Any picture in the data below should be skipped, while every line is repeated exactly.

↓

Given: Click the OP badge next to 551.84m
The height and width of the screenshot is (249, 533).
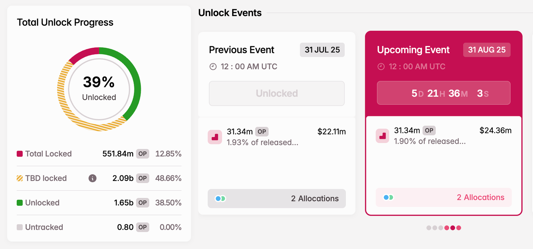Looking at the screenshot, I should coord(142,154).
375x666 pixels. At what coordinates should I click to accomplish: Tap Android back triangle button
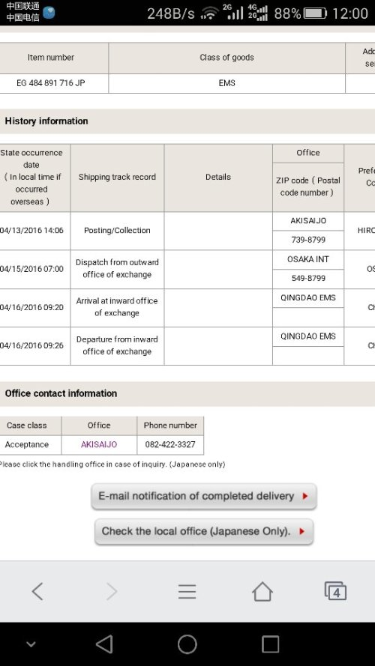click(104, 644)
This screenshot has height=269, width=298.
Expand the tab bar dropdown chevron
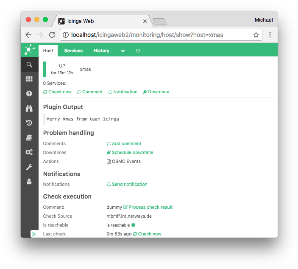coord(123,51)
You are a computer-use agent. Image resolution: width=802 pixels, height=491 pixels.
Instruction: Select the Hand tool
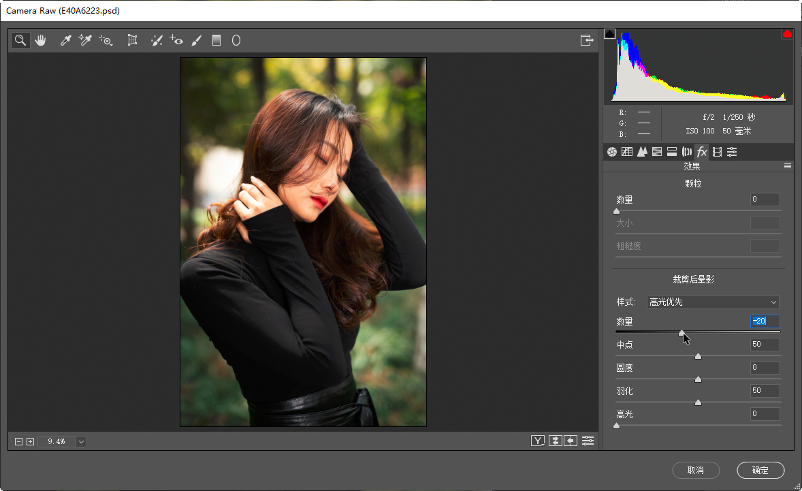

↑

- **EXERCISE SOLUTION**
Given: Click the OP badge next to 551.84m
The height and width of the screenshot is (249, 533).
Looking at the screenshot, I should coord(142,154).
375x666 pixels. At what coordinates should I click to accomplish: Tap Android back triangle button
click(104, 644)
This screenshot has height=269, width=298.
Expand the tab bar dropdown chevron
coord(123,51)
You are a computer-use agent. Image resolution: width=802 pixels, height=491 pixels.
Instruction: Select the Hand tool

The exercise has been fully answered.